> [Source excerpt]
►
Sometimes I'd rather not know how thess effects occur; I'll just enjoy the result.


Friday, December 30, 2011

It’s All About Time(ing)

The shuttle leaves the RV park at 3:45 p.m. and arrives in the French Quarter at 4:00 p.m. The Cathedral concerts begin at 6:00 p.m. That leaves two hours for a pre-concert dinner, right? Wrong! You’d better be in the Cathedral around 5:15 if you want a good seat. Arrive after 5:30 and you might not get a seat at all.

So that makes finding a restaurant for dinner a challenge. So before our first Cathedral concert we decided to try a spot just a half block away and one that was new to us—The Gumbo Shop—which, it should come as no surprise, is best know for their gumbo.

“Each summer we poll our readers for Gambit’s popular ‘Best of New Orleans’ issue. In the ‘Best Gumbo’ category, Gumbo Shop is the winner every time”—Margo DuBos, Publisher, Gambit Weekly.

As you enter, you pass the heated courtyard and a small bar. We chose to eat in the main dining room with its tall windows facing St. Peter Street, dark murals or paintings, and interesting artifacts.

“Even given a few modern touches—like the vegetarian gumbo offered daily—this place evokes a sense of old New Orleans. The menu is chock-full of regional culinary anchors: jambalaya, shrimp Creole and rémoulade, red beans and rice, bread pudding, and seafood and chicken-and-sausage gumbos, heavily flavored with tradition…The patina on the ancient painting covering one wall seems to deepen by the week, and the old tables and bentwood chairs are taking on the aspect of museum pieces” (

“…In New Orleans, the French influence over local cooking was just the beginning. Throughout the years African slaves were often the cooks. Through one of the nation’s busiest ports have come new citizens from Germany, Ireland, the French Caribbean Islands, Italy, Greece, Croatia and more recently, Asia. The Choctaw Indians were already living in this swampy mosquito-infested piece of land, below sea level and shaped like a crescent on the Mississippi River. They introduced powdered sassafras or file—which they called ‘kombo’—to settlers as a staple for one of many styles of the indigenous soup we call gumbo—from the African word ‘kingumbo’ meaning the vegetable okra. A gumbo usually contains either file or okra as a thickener. Just as gumbo is a blend of many cultures, so is the origin of the word. However, the base of most gumbos is ‘roux’—flour and fat with seasonings that is browned to provide an almost nutty flavor (

Our plan was to each order a bowl of gumbo and share an appetizer. From the list of appetizers that included spinach and artichoke dip, blackened fish nuggets, grilled boudin with Creole mustard, shrimp or crawfish rémoulade, shrimp salad, blackened chicken salad, and blackened catfish salad, we chose the blackened fish nuggets. This proved to be a heaping plate of catfish pieces that were not overly spicy and had a somewhat grilled flavor. This was one of those cases where had the fish been removed from the heat thirty seconds earlier they would have been undercooked, but thirty seconds more cooking would have left them overcooked.
◄
> [Recorded data]
►
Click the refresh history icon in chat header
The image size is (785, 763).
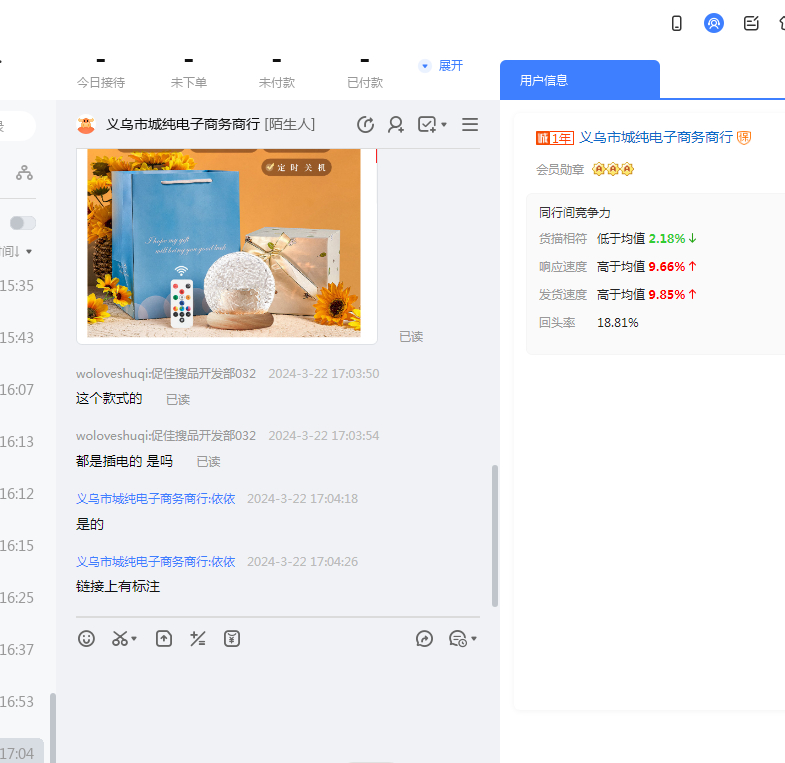point(366,124)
◄
> [What this exercise asks]
A – Can you reproduce the part of the Gumbo Shop post between "The shuttle leaves" and "seat at all.", inclusive, word for word?
B – How would the blog post about dinner at the Gumbo Shop go on? Write the next part, starting after its final sentence.

> [In response]
A –
The shuttle leaves the RV park at 3:45 p.m. and arrives in the French Quarter at 4:00 p.m. The Cathedral concerts begin at 6:00 p.m. That leaves two hours for a pre-concert dinner, right? Wrong! You’d better be in the Cathedral around 5:15 if you want a good seat. Arrive after 5:30 and you might not get a seat at all.

B –
Chuck chose the Chicken Andouille Gumbo made with boneless chicken, andouille (a Cajun Sausage), okra, and seasonings simmered in chicken stock. This is the gumbo that has been selected by locals as the best in the city. This was a very good version, but I was surprised that it had been made with a milk chocolate colored roux rather than the dark and intense roux that I expect in a meat-and-sausage-based gumbo.

That dark roux seemed to be reserved for my Seafood Okra Gumbo, which contained okra, onion, bell peppers, celery, and a bit of tomato (remember that New Orleans is Creole cuisine and not Cajun) blended with shrimp and crabs. I subscribe to the theory that seafood gumbo should be made with a lighter roux that doesn’t overwhelm the delicate flavor of the seafood.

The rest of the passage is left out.